Task objective | Can you output, word for word, the material between the lines holding "Viewport: 1400px width, 841px" and "pyautogui.click(x=1153, y=173)", inclusive, leaving out the pictures?

Extracted records |

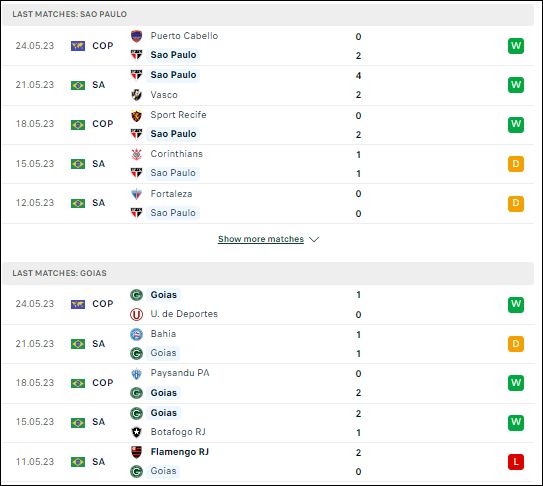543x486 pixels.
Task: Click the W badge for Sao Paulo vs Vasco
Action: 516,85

--

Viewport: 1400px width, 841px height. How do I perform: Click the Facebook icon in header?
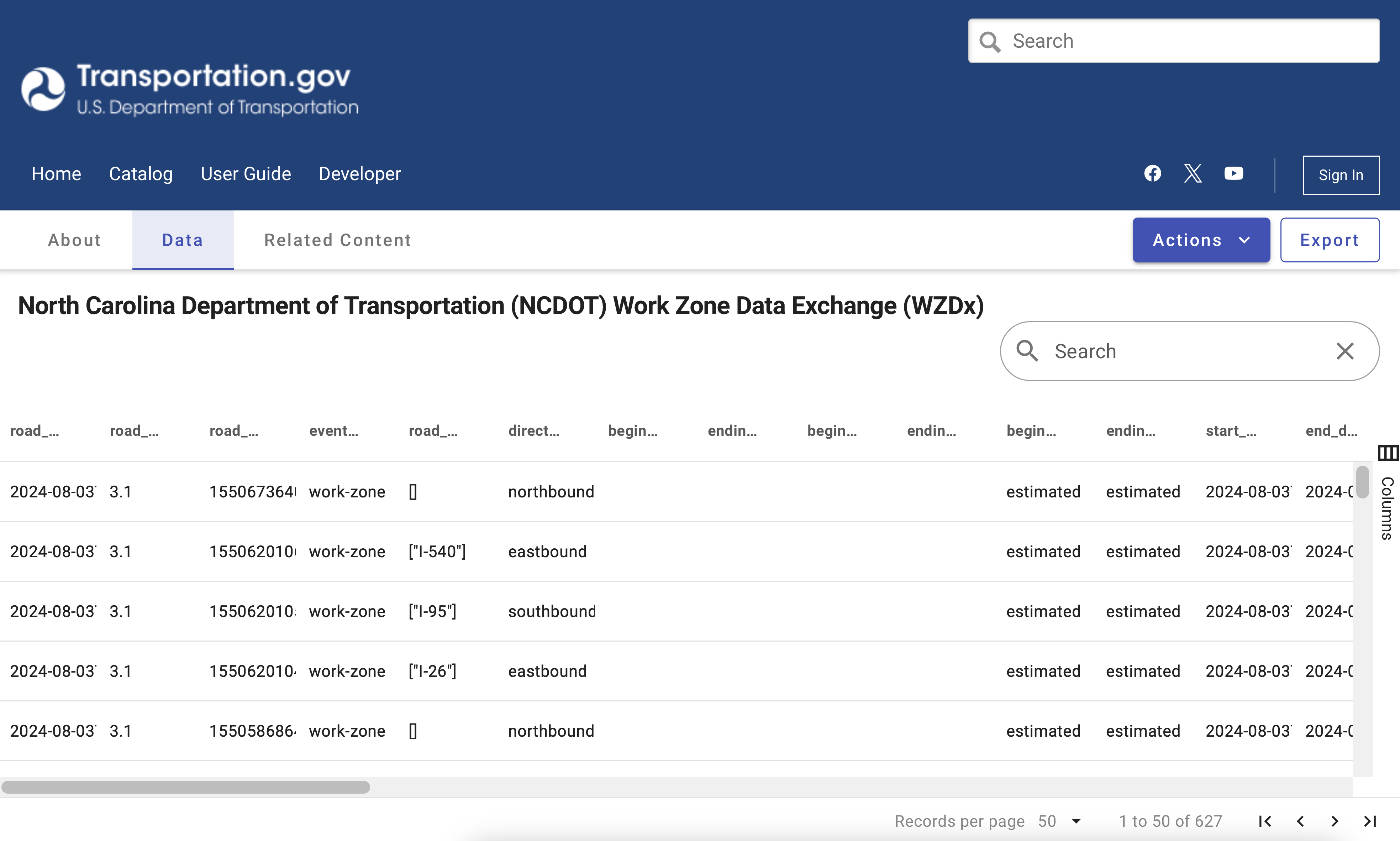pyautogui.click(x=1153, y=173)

Full output |
Viewport: 1400px width, 841px height. How do I perform: Click the Facebook icon in header?
pyautogui.click(x=1153, y=173)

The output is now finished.